── ТЕКСТ ДЛЯ ЧТЕНИЯ
Г. Брускин. Мы говорили об истоках — о детстве, о том, что практически в моем детстве и юности, в том далеком советском времени, быть евреем было неприлично. Запрещено. Слово «Израиль» было ругательством, да и слово «еврей» — не подарок. Когда я обиделся на девочку в детском саду за то, что она меня обозвала, именно обозвала, евреем, она сказала: «Ну что ты обижаешься, еврей и дурак — это одно и то же». Поэтому еврейская тема в моей книге возникла сама собой.
С. Волков. Сравнительно недавно, когда стало возможным публиковать подобные тексты, я увидел, что многие писатели, мои современники, всю жизнь ведут диалог с собственным детством и рассчитываются за какие-то ранние обиды и унижения.
────
### ЗАДАНИЕ
Продолжите беседу Брускина и Волкова о еврейской теме и советском детстве, начав сразу после последней реплики. Записи после текста к нему не относятся и представляют собой отдельный материал.
── ПОКАЗАННЫЙ МАТЕРИАЛ
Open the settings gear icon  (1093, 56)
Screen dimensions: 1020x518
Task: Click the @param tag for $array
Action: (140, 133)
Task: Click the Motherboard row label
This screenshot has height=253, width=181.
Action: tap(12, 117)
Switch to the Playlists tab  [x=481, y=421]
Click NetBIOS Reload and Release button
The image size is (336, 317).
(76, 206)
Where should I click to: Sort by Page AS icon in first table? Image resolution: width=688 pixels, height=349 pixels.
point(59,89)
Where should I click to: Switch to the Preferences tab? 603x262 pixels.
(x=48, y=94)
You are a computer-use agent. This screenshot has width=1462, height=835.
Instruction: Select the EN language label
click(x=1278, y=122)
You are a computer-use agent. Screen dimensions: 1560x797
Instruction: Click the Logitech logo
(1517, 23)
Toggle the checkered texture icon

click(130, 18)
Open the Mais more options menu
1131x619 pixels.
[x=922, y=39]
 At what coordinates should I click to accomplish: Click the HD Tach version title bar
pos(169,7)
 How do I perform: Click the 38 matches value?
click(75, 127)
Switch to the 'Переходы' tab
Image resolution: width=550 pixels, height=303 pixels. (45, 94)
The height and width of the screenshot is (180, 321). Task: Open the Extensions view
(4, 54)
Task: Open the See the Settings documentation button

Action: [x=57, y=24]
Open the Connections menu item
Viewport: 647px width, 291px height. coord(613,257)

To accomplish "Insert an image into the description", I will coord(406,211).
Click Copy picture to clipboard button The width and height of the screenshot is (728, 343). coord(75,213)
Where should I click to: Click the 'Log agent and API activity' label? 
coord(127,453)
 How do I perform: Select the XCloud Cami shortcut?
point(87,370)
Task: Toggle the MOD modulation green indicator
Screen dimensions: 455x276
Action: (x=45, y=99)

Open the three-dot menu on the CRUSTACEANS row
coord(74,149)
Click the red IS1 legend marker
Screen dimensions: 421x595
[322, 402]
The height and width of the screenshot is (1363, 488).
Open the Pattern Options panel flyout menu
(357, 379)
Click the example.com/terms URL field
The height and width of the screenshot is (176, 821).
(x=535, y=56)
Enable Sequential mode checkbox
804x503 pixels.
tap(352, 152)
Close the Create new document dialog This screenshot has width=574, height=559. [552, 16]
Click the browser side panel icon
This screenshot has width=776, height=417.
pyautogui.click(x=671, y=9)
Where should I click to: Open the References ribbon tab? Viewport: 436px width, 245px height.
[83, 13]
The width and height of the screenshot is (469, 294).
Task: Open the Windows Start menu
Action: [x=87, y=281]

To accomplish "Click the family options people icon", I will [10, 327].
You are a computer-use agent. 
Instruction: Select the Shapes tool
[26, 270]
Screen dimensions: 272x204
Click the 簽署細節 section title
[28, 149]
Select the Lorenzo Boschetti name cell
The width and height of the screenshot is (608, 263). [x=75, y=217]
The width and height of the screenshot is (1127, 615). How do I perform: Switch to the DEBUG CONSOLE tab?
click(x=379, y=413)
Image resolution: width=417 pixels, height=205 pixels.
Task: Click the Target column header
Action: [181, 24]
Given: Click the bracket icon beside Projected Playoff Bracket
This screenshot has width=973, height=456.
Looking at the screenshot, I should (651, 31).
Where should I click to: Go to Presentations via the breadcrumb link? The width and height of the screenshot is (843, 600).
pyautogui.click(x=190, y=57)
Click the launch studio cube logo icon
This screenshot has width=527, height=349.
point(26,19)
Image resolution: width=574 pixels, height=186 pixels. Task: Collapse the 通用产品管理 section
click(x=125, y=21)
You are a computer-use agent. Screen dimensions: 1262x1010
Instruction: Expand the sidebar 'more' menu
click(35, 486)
────
### ОТВЕТ К ЗАДАНИЮ
Г. Брускин. Эта тема в России вечная, неумирающая — русские и евреи, их взаимоотношения, антисемитизм. Например, знакомая купила в Москве мою книгу. Зашла к приятельнице — жене художника. Приятельница, прочитав аннотацию к книге, крикнула мужу: «Ты знаешь такого известного русского художника Гришу Брускина?» «Во-первых, он не русский…» — раздался недовольный голос из соседней комнаты. «Во-вторых» не последовало. То есть до сих пор продолжается все то же самое. Иначе, конечно. Сейчас нет государственного антисемитизма, который был в России и провоцировал и определял очень многое в этих отношениях. Но тем не менее. Остапу Бендеру, помнишь, задавали два вопроса.
С. Волков. «Не еврей ли вы?» и «Почему в продаже нет подсолнечного масла?»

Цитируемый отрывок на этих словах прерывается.